### Description of the task
Reproduce every one of the following rows verbatim and in their original order.

══ Records for the exercise

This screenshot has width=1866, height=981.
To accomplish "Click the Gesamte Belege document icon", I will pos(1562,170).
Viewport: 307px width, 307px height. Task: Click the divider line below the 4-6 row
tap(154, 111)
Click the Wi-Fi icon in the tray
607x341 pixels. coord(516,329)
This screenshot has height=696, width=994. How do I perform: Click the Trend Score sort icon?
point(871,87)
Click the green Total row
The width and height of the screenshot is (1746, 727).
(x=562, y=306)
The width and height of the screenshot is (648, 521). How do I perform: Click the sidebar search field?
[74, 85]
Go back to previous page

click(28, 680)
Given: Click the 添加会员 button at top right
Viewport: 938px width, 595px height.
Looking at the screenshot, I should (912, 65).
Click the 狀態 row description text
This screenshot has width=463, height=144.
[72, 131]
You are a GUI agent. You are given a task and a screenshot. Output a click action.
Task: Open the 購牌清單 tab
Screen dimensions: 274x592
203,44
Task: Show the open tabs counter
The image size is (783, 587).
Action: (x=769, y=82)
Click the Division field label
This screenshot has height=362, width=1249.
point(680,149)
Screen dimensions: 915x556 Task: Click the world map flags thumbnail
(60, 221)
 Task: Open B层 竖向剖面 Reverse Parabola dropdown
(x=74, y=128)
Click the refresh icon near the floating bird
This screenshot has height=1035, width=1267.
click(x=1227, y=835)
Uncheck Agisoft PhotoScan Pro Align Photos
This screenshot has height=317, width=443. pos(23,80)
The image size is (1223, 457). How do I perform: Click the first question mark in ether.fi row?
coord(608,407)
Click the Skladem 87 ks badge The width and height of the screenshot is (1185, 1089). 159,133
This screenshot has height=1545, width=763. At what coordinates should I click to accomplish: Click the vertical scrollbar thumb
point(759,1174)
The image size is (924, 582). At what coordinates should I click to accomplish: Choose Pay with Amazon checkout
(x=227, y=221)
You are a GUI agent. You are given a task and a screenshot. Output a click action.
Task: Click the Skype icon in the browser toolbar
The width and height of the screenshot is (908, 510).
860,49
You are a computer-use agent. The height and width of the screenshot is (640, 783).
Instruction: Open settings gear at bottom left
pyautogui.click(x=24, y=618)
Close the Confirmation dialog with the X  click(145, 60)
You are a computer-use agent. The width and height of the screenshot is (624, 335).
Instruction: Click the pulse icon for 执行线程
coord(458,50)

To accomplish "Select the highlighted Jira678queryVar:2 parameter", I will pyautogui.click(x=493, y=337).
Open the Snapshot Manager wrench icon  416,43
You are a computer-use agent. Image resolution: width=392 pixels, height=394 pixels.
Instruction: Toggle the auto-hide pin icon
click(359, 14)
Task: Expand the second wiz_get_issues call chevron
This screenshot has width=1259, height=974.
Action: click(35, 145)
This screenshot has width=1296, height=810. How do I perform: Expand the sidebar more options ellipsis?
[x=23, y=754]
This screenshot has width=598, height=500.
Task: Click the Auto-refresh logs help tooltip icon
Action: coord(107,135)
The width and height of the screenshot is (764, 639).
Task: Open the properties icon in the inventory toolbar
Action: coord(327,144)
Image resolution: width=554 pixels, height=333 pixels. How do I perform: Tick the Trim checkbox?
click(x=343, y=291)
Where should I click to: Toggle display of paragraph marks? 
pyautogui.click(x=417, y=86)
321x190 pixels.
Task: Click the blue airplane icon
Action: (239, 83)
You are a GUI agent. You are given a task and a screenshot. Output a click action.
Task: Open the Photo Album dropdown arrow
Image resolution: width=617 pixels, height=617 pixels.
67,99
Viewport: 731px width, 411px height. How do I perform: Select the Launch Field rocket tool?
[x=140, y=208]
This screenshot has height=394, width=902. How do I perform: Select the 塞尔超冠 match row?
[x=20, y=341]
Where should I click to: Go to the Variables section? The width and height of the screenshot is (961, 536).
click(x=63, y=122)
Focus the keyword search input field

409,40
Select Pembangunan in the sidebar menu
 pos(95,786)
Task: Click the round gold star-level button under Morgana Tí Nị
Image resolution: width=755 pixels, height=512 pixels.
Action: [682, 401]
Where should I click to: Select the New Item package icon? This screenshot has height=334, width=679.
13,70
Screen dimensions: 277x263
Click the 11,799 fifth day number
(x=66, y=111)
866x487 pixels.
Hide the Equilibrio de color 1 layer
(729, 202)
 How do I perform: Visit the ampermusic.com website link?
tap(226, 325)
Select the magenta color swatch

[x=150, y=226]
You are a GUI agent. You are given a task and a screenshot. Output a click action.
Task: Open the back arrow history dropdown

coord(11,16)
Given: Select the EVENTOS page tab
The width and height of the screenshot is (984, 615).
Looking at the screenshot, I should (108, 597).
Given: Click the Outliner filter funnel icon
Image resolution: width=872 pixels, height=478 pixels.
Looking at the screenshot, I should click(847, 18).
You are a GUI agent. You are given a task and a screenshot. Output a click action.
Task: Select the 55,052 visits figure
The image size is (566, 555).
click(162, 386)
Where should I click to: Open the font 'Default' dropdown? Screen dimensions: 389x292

════

### The reply
This screenshot has width=1866, height=981.
To accomplish "Click the Gesamte Belege document icon", I will pos(1562,170).
Viewport: 307px width, 307px height. Task: Click the divider line below the 4-6 row
tap(154, 111)
Click the Wi-Fi icon in the tray
607x341 pixels. coord(516,329)
This screenshot has height=696, width=994. How do I perform: Click the Trend Score sort icon?
point(871,87)
Click the green Total row
The width and height of the screenshot is (1746, 727).
(x=562, y=306)
The width and height of the screenshot is (648, 521). How do I perform: Click the sidebar search field?
[74, 85]
Go back to previous page

click(28, 680)
Given: Click the 添加会员 button at top right
Viewport: 938px width, 595px height.
Looking at the screenshot, I should (912, 65).
Click the 狀態 row description text
This screenshot has width=463, height=144.
[72, 131]
You are a GUI agent. You are given a task and a screenshot. Output a click action.
Task: Open the 購牌清單 tab
Screen dimensions: 274x592
203,44
Task: Show the open tabs counter
The image size is (783, 587).
Action: (x=769, y=82)
Click the Division field label
This screenshot has height=362, width=1249.
point(680,149)
Screen dimensions: 915x556 Task: Click the world map flags thumbnail
(60, 221)
 Task: Open B层 竖向剖面 Reverse Parabola dropdown
(x=74, y=128)
Click the refresh icon near the floating bird
This screenshot has height=1035, width=1267.
click(x=1227, y=835)
Uncheck Agisoft PhotoScan Pro Align Photos
This screenshot has height=317, width=443. pos(23,80)
The image size is (1223, 457). How do I perform: Click the first question mark in ether.fi row?
coord(608,407)
Click the Skladem 87 ks badge The width and height of the screenshot is (1185, 1089). 159,133
This screenshot has height=1545, width=763. At what coordinates should I click to accomplish: Click the vertical scrollbar thumb
point(759,1174)
The image size is (924, 582). At what coordinates should I click to accomplish: Choose Pay with Amazon checkout
(x=227, y=221)
You are a GUI agent. You are given a task and a screenshot. Output a click action.
Task: Click the Skype icon in the browser toolbar
The width and height of the screenshot is (908, 510).
860,49
You are a computer-use agent. The height and width of the screenshot is (640, 783).
Instruction: Open settings gear at bottom left
pyautogui.click(x=24, y=618)
Close the Confirmation dialog with the X  click(145, 60)
You are a computer-use agent. The width and height of the screenshot is (624, 335).
Instruction: Click the pulse icon for 执行线程
coord(458,50)

To accomplish "Select the highlighted Jira678queryVar:2 parameter", I will pyautogui.click(x=493, y=337).
Open the Snapshot Manager wrench icon  416,43
You are a computer-use agent. Image resolution: width=392 pixels, height=394 pixels.
Instruction: Toggle the auto-hide pin icon
click(359, 14)
Task: Expand the second wiz_get_issues call chevron
This screenshot has width=1259, height=974.
Action: click(35, 145)
This screenshot has width=1296, height=810. How do I perform: Expand the sidebar more options ellipsis?
[x=23, y=754]
This screenshot has width=598, height=500.
Task: Click the Auto-refresh logs help tooltip icon
Action: coord(107,135)
The width and height of the screenshot is (764, 639).
Task: Open the properties icon in the inventory toolbar
Action: coord(327,144)
Image resolution: width=554 pixels, height=333 pixels. How do I perform: Tick the Trim checkbox?
click(x=343, y=291)
Where should I click to: Toggle display of paragraph marks? 
pyautogui.click(x=417, y=86)
321x190 pixels.
Task: Click the blue airplane icon
Action: (239, 83)
You are a GUI agent. You are given a task and a screenshot. Output a click action.
Task: Open the Photo Album dropdown arrow
Image resolution: width=617 pixels, height=617 pixels.
67,99
Viewport: 731px width, 411px height. How do I perform: Select the Launch Field rocket tool?
[x=140, y=208]
This screenshot has height=394, width=902. How do I perform: Select the 塞尔超冠 match row?
[x=20, y=341]
Where should I click to: Go to the Variables section? The width and height of the screenshot is (961, 536).
click(x=63, y=122)
Focus the keyword search input field

409,40
Select Pembangunan in the sidebar menu
 pos(95,786)
Task: Click the round gold star-level button under Morgana Tí Nị
Image resolution: width=755 pixels, height=512 pixels.
Action: [682, 401]
Where should I click to: Select the New Item package icon? This screenshot has height=334, width=679.
13,70
Screen dimensions: 277x263
Click the 11,799 fifth day number
(x=66, y=111)
866x487 pixels.
Hide the Equilibrio de color 1 layer
(729, 202)
 How do I perform: Visit the ampermusic.com website link?
tap(226, 325)
Select the magenta color swatch

[x=150, y=226]
You are a GUI agent. You are given a task and a screenshot. Output a click action.
Task: Open the back arrow history dropdown

coord(11,16)
Given: Select the EVENTOS page tab
The width and height of the screenshot is (984, 615).
Looking at the screenshot, I should (108, 597).
Given: Click the Outliner filter funnel icon
Image resolution: width=872 pixels, height=478 pixels.
Looking at the screenshot, I should click(847, 18).
You are a GUI agent. You are given a task and a screenshot. Output a click action.
Task: Select the 55,052 visits figure
The image size is (566, 555).
click(162, 386)
Where should I click to: Open the font 'Default' dropdown? Screen dimensions: 389x292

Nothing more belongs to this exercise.